For more than a decade, forests across much of Chile have been experiencing a megadrought, its effects overprinted on an already warming and drying climate. High in the Andes, stands of giant Nothofagus obliqua trees, also known as roble or southern beech, are stretching themselves to survive—and bucking a global forest trend.

Many trees have experienced decreased growth rates, but some Chilean beeches, which can grow to heights of 40 meters (131 feet), have not. However, researchers report in a new study, not all stands stand equal chances of success in coping with the climate.

The study presents five stands of N. obliqua across a 500-kilometer-long section of the Chilean Andes that spans both Mediterranean and temperate climates. The researchers analyzed carbon and oxygen isotopes in the trees as well as the widths of tree rings dating from 1967 to 2017. These indicators reflect the amount and source of precipitation a tree has received, and together they can reveal how a tree has survived.

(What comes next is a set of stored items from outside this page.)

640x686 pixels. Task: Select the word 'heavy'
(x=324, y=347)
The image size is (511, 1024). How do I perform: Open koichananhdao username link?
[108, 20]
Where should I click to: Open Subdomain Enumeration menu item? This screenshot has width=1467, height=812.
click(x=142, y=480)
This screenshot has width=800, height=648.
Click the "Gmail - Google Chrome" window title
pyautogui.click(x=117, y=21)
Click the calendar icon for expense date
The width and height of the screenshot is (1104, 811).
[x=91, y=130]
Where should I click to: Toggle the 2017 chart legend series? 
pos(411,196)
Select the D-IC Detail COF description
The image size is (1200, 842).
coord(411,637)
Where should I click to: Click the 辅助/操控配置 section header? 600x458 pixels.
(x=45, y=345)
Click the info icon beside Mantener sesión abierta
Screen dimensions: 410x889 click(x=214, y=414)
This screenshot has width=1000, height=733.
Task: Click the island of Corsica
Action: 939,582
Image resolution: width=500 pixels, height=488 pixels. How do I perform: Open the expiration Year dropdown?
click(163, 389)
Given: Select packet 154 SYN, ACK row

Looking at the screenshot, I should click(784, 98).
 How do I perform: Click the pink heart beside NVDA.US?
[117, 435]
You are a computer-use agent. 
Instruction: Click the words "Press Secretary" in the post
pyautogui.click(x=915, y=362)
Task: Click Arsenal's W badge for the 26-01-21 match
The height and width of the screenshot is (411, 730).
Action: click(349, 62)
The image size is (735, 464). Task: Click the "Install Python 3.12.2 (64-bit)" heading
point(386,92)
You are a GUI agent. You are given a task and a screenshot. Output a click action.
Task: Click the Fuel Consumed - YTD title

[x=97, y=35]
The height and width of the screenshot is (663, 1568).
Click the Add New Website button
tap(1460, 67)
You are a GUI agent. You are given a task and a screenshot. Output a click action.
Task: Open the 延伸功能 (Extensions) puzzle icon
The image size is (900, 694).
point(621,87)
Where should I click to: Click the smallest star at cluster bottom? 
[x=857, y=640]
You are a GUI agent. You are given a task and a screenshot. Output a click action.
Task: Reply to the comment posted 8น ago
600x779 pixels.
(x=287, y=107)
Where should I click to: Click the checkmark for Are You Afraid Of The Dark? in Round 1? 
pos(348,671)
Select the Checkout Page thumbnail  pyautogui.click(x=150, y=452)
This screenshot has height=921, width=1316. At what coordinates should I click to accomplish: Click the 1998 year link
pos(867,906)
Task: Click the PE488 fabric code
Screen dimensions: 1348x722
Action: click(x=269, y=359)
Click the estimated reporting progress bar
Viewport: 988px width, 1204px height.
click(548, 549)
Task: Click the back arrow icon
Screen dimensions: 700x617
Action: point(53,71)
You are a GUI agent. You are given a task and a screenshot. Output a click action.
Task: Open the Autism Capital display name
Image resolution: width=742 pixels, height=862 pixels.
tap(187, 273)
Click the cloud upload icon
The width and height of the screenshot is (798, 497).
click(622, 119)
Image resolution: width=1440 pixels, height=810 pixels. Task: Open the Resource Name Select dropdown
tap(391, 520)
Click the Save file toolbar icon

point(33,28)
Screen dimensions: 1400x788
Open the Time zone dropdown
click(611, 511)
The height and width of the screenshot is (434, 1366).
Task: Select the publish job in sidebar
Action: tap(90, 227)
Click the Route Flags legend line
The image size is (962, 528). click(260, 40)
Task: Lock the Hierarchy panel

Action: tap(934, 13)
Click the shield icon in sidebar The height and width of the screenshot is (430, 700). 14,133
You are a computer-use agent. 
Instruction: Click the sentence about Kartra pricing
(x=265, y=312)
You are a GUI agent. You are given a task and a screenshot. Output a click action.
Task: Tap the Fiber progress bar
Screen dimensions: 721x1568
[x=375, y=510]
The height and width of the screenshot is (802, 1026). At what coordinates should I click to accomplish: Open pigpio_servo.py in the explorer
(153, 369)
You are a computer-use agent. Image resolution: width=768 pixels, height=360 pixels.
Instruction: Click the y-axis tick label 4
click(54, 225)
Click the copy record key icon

Isotopic data suggested that the most resilient N. obliqua stands maintained steady growth rates by pulling moisture from deeper water sources and keeping their leaves’ stomata more closed, which minimizes water loss while taking in necessary carbon dioxide. Both mechanisms were important, the researchers found. One stand of beeches in a temperate region, for example, showed exceptionally efficient water use with its leaves, but the trees’ growth rates still dropped, likely because of limited water availability in the soil, the authors said. The most resilient stand, farther north in a Mediterranean climate, used both mechanisms to keep growing.

Sourcing deeper water might be only a temporary fix, however. As droughts become longer, more frequent, and more severe, those reserves may run dry. In addition, trees relying on deeper water may receive fewer nutrients, stymieing their development even if they are getting enough water.

So although some trees have successfully adapted to drought in the short term, it’s unclear how long they’ll be able to continue. 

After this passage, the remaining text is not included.